Modigliani
MODIGLIANI
Roma, Complesso del Vittoriano
Via San Pietro in Carcere (Fori Imperiali)
24 febbraio – 20 giugno 2006
Sotto l’Alto Patronato del Presidente della Repubblica Italiana
“Poeta ardente e pittore grande fra i grandi… Passò come una meteora; tutto grazia, tutto collera, tutto sprezzo. La sua anima altera di aristocratico aleggiò a lungo fra noi nei riflessi cangianti dei suoi begli stracci versicolori”. (P. Guillaume, 1930).

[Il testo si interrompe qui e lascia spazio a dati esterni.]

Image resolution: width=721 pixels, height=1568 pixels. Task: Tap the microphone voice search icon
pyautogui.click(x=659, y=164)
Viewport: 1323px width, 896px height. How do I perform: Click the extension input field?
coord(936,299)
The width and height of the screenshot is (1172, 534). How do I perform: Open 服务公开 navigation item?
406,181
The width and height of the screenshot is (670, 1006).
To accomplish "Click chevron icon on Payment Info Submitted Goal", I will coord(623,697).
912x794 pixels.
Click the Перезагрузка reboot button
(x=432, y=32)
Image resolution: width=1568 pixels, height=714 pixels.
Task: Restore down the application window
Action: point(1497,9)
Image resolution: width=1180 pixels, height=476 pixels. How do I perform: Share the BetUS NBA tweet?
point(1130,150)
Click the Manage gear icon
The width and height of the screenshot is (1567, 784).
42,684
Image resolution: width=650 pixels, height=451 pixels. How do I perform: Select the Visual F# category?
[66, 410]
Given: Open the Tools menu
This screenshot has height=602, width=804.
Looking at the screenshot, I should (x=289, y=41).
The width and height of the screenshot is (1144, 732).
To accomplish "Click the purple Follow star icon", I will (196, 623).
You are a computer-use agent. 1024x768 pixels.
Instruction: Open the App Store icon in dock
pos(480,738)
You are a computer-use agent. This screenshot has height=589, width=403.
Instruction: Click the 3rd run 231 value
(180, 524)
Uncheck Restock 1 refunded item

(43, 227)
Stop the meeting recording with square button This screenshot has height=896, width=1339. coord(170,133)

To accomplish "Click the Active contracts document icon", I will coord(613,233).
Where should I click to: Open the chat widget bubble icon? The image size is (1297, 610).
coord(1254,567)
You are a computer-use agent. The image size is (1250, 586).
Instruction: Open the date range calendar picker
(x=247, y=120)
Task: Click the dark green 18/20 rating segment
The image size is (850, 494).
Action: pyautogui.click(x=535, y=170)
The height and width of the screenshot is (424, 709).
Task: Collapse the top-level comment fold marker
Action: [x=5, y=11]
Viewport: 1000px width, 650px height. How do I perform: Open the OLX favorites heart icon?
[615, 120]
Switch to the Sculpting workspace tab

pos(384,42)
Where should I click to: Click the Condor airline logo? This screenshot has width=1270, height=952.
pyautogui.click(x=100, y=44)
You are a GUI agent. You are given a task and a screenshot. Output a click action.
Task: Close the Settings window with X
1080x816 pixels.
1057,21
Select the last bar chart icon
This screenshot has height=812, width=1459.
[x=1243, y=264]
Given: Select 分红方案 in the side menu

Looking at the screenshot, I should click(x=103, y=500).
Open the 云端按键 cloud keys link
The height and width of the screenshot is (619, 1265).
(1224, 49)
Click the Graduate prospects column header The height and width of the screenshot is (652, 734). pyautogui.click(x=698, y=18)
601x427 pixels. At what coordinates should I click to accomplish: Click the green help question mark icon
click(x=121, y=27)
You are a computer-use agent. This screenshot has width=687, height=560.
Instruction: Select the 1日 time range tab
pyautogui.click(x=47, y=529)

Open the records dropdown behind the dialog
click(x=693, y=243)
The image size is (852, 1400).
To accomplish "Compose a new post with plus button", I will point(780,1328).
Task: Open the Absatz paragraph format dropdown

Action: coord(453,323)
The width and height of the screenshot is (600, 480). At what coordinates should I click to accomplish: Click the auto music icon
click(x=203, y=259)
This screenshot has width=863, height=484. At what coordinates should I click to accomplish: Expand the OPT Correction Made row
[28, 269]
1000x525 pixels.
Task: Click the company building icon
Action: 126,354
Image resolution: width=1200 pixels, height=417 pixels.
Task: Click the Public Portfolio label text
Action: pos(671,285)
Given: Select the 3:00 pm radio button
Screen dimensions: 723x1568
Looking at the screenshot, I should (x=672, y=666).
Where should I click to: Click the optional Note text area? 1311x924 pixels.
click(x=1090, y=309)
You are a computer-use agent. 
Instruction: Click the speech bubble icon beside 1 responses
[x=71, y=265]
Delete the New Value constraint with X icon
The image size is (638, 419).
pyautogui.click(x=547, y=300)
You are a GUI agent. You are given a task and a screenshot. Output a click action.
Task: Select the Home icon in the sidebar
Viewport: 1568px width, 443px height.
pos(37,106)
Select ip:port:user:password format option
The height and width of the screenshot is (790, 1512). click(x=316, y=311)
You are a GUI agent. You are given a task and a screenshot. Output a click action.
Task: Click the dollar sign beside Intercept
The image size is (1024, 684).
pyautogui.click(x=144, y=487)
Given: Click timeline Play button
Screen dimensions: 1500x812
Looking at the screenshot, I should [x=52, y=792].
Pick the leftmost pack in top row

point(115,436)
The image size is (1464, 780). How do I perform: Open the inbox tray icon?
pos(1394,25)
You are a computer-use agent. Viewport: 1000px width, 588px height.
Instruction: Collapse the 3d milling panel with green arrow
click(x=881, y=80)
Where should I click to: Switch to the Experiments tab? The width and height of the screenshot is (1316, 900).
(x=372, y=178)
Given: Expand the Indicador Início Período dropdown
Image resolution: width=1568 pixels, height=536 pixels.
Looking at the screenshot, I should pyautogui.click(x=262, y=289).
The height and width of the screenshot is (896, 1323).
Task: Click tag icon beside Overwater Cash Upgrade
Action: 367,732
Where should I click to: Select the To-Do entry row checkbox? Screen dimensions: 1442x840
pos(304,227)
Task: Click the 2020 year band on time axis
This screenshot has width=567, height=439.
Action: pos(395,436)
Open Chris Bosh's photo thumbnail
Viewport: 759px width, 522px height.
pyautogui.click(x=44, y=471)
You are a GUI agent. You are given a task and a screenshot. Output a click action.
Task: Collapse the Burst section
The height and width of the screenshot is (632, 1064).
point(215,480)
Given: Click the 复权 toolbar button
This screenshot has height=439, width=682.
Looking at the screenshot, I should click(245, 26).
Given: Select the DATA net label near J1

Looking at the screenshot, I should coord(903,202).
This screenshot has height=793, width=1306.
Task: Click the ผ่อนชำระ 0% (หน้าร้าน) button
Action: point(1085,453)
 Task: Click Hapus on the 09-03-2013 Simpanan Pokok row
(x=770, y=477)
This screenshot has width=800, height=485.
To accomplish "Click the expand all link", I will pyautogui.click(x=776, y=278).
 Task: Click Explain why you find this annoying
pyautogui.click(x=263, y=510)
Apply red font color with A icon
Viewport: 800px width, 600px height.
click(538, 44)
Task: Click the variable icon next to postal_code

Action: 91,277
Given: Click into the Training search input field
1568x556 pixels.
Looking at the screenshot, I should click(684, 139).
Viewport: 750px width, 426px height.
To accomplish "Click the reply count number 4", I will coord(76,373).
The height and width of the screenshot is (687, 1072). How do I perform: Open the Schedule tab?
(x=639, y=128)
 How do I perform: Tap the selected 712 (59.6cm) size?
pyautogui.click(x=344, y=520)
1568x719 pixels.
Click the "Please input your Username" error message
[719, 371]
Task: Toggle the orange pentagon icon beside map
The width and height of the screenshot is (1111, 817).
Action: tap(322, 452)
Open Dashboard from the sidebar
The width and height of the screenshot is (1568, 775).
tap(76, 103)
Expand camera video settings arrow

Modigliani mancava da Roma da molti anni; l’ultima mostra fu organizzata nel 1959 da Palma Bucarelli alla Galleria Nazionale d’Arte Moderna. Dal 24 febbraio al 20 giugno 2006 il Complesso del Vittoriano ha proposto l’intero percorso creativo di “Modigliani” attraverso una significativa retrospettiva di circa 100 opere tra oli, acquerelli, sculture e disegni, realizzati dagli anni della formazione al 1919. Un vero e proprio omaggio all’artista livornese soprannominato Modì, curiosa omofonia con “maudit”, artista maledetto, morto nel 1920 a soli 35 anni.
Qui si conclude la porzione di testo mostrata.